• So I really like this one. But the philosophical stuff Joss included just skates right by me. I know it’s there but I can’t really see it. That isn’t on him, since I have never had much of a philosophical bent (which is weird for someone who is a devout Jew).

    But otherwise, this is what Joss was striving for, and it’s good he got to do it at least once.

    Even if naming your black bounty hunter after the man who invented the deplorable “Lost Cause” myth is an odd choice. (Wikipedia says it was done because Nathan Filion is descended from the real Jubal Early. But that doesn’t mean it was a great idea. Or a bad one. I have never really decided.)

  • The Ploughman

    It’s been several years since I’ve revisited it, but at the time this was one of my favorite episodes of anything. I was very disappointed when the movie featured a bounty hunter and they didn’t bring back Jubal Early. So strange and violent in a way sideways to everybody else in the show.

    “Am I lion? I don’t think of myself as a lion. I have a mighty roar.”

    • Drunk Napoleon

      I wonder if that’s where Brooks got his conception of the character from – he’s thrown by the question but genuinely tries to answer it.

      • The Ploughman

        It’s such a strange thing to write in a script and I love it. You hardly have characters simply hear something wrong (in the same way you rarely have characters encounter somebody with the same first name, because why would you?)

        • thesplitsaber

          I wouldnt be surprised if it came out of improvisation-David Lynch uses stuff like that constantly.

    • thesplitsaber

      ‘I was very disappointed when the movie featured a bounty hunter and they didn’t bring back Jubal Early.’

      i actually kind of like it because it sets up a continuum of characters as a backstory for Book. Early is him as an Alliance assassin in full bloom. In Serenity the assassin is Book’s moment of clarity. And then the Book we see is the end product.

      And all three recognize each other-Early sees that Book isnt who he claims to be, and Book recognizes how the Alliance assassin in Serenity will act.

  • Miller

    “Whedon reads this scene as a profound way of expressing the idea that objects only have the meaning we imbue in them, and I read it as an excellent way to establish River’s morality from her perspective; we’re both right. What makes it work for me is the way it’s rooted in a practical idea; River’s viewpoint is beautiful, but it makes her dangerous.”

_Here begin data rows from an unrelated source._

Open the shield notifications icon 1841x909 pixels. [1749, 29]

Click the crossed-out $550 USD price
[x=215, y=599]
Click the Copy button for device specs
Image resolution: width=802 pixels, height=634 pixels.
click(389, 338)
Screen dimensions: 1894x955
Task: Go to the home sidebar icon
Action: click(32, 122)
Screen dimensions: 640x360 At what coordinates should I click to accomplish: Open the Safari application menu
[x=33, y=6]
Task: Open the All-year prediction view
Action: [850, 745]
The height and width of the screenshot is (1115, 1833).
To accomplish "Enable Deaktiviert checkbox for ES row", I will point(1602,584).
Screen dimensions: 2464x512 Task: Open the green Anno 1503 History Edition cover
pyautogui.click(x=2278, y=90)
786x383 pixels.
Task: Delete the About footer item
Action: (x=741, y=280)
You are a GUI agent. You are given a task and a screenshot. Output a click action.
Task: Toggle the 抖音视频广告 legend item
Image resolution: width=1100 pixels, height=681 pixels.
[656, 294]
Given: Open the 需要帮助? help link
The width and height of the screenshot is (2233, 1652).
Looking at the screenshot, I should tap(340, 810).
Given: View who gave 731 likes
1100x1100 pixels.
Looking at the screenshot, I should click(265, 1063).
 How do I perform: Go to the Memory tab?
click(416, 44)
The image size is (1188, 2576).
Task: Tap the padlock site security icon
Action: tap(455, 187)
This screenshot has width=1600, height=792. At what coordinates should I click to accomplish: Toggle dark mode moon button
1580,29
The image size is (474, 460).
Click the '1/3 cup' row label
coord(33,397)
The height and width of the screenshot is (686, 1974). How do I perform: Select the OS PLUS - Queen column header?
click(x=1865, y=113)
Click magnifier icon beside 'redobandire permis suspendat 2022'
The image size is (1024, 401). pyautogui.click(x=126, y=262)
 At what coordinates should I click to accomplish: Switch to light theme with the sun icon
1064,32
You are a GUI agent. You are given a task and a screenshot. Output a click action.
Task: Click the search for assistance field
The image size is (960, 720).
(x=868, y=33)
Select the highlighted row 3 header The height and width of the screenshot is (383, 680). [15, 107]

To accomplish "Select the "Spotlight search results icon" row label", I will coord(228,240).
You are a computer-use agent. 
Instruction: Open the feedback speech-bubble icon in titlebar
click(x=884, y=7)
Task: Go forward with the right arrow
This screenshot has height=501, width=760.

    This — Whedon’s view — genuinely offends me, and as much as I enjoy the structure and writing of this episode, I fall back on this as so much masturbatory bullshit. A gun is a gun. In the hands of a child, which River is, it is no less dangerous for her considering it a twig –what happens if she casually tosses it to the ground, safety off? What I think is really interesting here is that you can see the Alliance/Rebel split in this very question — an Alliance person (and that is very much me) says that if this is a concern, we should come up with a system that keeps guns from children. And Whedon would have that logically extend to the murderous paternalism that we see in Serenity, the state as overbearing parent. The alternative is an ad hoc structure that is tested in every minute and resolved by active instead systematic intervention — essentially the frontier attitude the show is set up to glorify. I find that philosophy repugnant but what I really find foul is some kind of highfalutin pretension that this is all just conceptual — objects in space — man! Own your ownage, don’t put on airs. If whoever has the gun wins, then just say so.

    • Drunk Napoleon

      I agree with all that, but I do think Whedon is a touch more nuanced about it than you present, especially within the moment – the punchline of the whole thing is that it’s actually quite a terrifying situation and all the characters agree River shouldn’t – but also within the broader viewpoint of the show. I think Whedon often accidentally creates nuance within his black-white-solid-grey viewpoint that he doesn’t recognise or anticipate, but I also think that accidental nuance elevates the show overall; a full-on Alliance way of doing things doesn’t work, but neither does a full-on Independent way, and nor does the precise path Mal manages to strike. Sometimes the practical solution is required, but then sometimes a conceptual pull-back is needed; it’s what makes me forgiving of even the offensive parts of Firefly, because they hit some intense philosophical beats.

      • DJ JD

        Reading your writing on this has me revisiting some of the parts of the show that frustrated me more deliberately, because I enjoyed the show immensely even as I wrote chunks of it off whole cloth, initially. I’ve mentioned how often the show left me rooting for the Alliance, I think unintentionally, and a similar structural tension happens here with the epistemology. After all, if it’s all just objects in space, then what difference does it really make if it’s a twig or a gun in River’s hand?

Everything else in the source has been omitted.